Lawmakers challenge the Pentagon’s reliance on service contractors
Senators and House members urge the Defense secretary to rethink cuts to civilian workforce.
Cost-cutting moves by the Defense Department that include capping the number of civilian employees at 2010 levels have prompted protests from House and Senate lawmakers who say the Pentagon is spending too much on contractors to provide services.
On Wednesday, 26 Democratic senators led by Sherrod Brown of Ohio and Kirsten Gillibrand of New York sent Defense Secretary Leon Panetta a letter saying they are “concerned that while the size of the civilian workforce is proposed to be cut back to fiscal 2010 levels, no comparable constraints were imposed on workforce hired through contractors. We are concerned that this would incentivize managers to use contracting firms rather than civilian employees, even when the latter costs less. We also believe that there are a number of sensitive roles that should be performed by direct employees.”
The letter, which renews an ongoing debate over the Obama administration’s insourcing initiative, follows a similar one sent to Panetta in March by 130 House members led by Rep. Maurice Hinchey, D-N.Y. The House letter called the caps on civilian employees "gimmicks” that are “causing mass layoffs” of civilians but aren’t generating savings. “Because of the arbitrary standards set by the Pentagon, civilian employees are being fired, and private contractors that charge more for the exact same service and are less accountable to the public are being hired,” the letter said. “This shift away from a civilian workforce isn't just inefficient -- it's also a violation of long-standing workforce management rules."
The senators’ letter calls on the Pentagon to eliminate the cap on the civilian workforce or provide a waiver; “embrace” the total force management approach, which looks at the military, civilian and contractor workforces holistically; cap spending on service contracts; conduct cost comparisons when making outsourcing decisions; implement an inventory of contract services; and prohibit outsourcing of inherently governmental work.
A Pentagon spokeswoman said Panetta is on travel in South America and will respond appropriately to the letter later.

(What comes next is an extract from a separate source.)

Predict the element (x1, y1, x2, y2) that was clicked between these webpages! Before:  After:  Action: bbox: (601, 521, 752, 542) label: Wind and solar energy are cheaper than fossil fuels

The letters were welcomed by the nonprofit Project on Government Oversight, which has long argued the government wastes money relying on too many private contractors. Scott Amey, POGO’s general counsel, told a March 29 hearing of the Senate Homeland Security and Governmental Affairs Contracting Oversight Subcommittee that “except in very limited circumstances, the federal government does not have accurate data about service contracts and the contractors performing those services. Moreover, the government does not have a governmentwide cost modeling system that compares the life-cycle cost of in-house and contractor personnel. As a result, the government often turns to service contractors under the misguided assumption that market economies enable contractors to be more cost-efficient than the government.”
The contracting community appears less enthusiastic. “The senators’ letter demonstrates an unfortunate lack of awareness of what is actually taking place in the Defense Department,” Stan Soloway, president and chief executive officer of the Professional Services Counsel, said in an email to Government Executive. “Unlike federal jobs, contractor positions disappear when the work is done or no longer needed or funded. In fact, over just the last couple of years, defense spending on contract services has been reduced nearly $20 billion, which translates into tens of thousands of jobs already lost.”
Soloway said his group has “long opposed arbitrary personnel or funding cuts for either contractors or federal employees and supported allowing agencies the flexibility they need to appropriately manage their combined workforces based on their mission needs and resources. But to suggest that contractors have in any way been ‘spared’ by the current fiscal environment is simply wrong and misleading.”
Trey Hodgkins, senior vice president for national security and procurement policy at TechAmerica, said the letter “seems to throw out the lessons” of former Defense Secretary Robert Gates, who “abruptly and publicly terminated the insourcing program because it did not produce the intended savings.”
He said his trade association agrees with the Office of Management and Budget principle of seeking “an appropriate balance between what can and should be performed by civilian employees, but that the remaining activities,” ranging from trash removal to lawn care to information technology, “can be handled, as agencies look at their missions, in ways that maximize value for the taxpayers.”